PASSAGE FOR REVIEW:
Your understanding isn't correct. Buffers imported using prime always stay in GTT, they can't be moved to VRAM.

It's the DDX which copies the buffer content from the imported prime handle into a native on which is enabled to scan out.

Regards,
Christian.

Am 18.08.2016 um 01:29 schrieb Mario Kleiner:
On 08/17/2016 07:02 PM, Christian König wrote:
Am 17.08.2016 um 18:35 schrieb Mario Kleiner:
On 08/17/2016 06:27 PM, Christian König wrote:
AMD uses copy swaps because radeon/amdgpu kms can't switch the
scanout mode from tiled to linear on the fly during flips.
Well I'm not an expert on this, but as far as I know the bigger problem is that the dedicated AMD hardware generations you are targeting usually
can't reliable scanout from system memory without a rather complicated
setup.

So that is a complete NAK to the radeon changes.

Hi Christian,

thanks for the feedback, but i think that's a misunderstanding. The
patches don't make them scanout from system memory, they just enforce
a fresh copy from RAM/GTT -> VRAM before scanning out a buffer again.
I just assume there is a more elegant/clean way than this "fake"
pin/unpin to GTT to essentially tell the driver that its current VRAM
content is stale and needs a refresh from the up to date dmabuf in
system RAM.

I was already wondering how the heck you got that working.

ABOUT THIS TASK: Resume the email thread about prime buffers and VRAM scanout from where it stops. These items come from a separate, unrelated source.

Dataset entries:
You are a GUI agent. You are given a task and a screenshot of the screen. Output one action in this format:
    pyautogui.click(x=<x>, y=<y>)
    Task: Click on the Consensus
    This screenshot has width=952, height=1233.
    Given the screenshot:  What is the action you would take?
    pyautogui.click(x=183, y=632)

TASK RESULT:
What do you mean with a fresh copy from GTT to VRAM? A buffer exported
by DMA-buf should never move as long as it is exported, same for a
buffer pinned to VRAM.


Under DRI3/Present, the way it is currently implemented in the X-Server and Mesa, the display gpu (= normally integrated one) is importing the dma-buf that was exported by the render offload gpu. So the actual dmabuf doesn't move, but just stays where it is in system RAM.

Afaiu the prime importing display gpu generates its own gem buffer handle (prime_fd_to_handle) from that dmabuf, importing scather-gather tables to access the dmabuf in system ram. As far as page flipping is concerned, so far those gem buffers / radeon_bo's aren't treated any different than native ones. During pageflip setup they get pinned into VRAM, which moves (=copies) their content from the RAM dmabuf backing store into VRAM. Then they get flipped and scanned out as usual. The disconnect happens when such a buffer gets flipped off the scanout (and unpinned) and later on page-flipped to the scanout again. Now the driver just reuses the bo that still likely resides in VRAM (although not pinned anymore) and forgets that it was associated with some dmabuf backing in RAM which may have updated visual content. So the exporting renderoffload gpu happily renders new frames into the dmabuf in ram, while radeon kms happily displays stale frames from its own copy in VRAM.

So using a DMA-buf for scanout is impossible and actually not valuable
cause is shouldn't matter if we copy from GTT to VRAM because of a
buffer migration or because of a copy triggered by the DDX.

What are you actually trying to do here?


Make a typical Enduro laptop with an AMD iGPU + AMD dGPU work under DRI3/Present, without tearing and other ugliness, e.g.,

DRI_PRIME=1 glxgears -fullscreen

-> discrete gpu renders, integrated gpu displays the rendered frames.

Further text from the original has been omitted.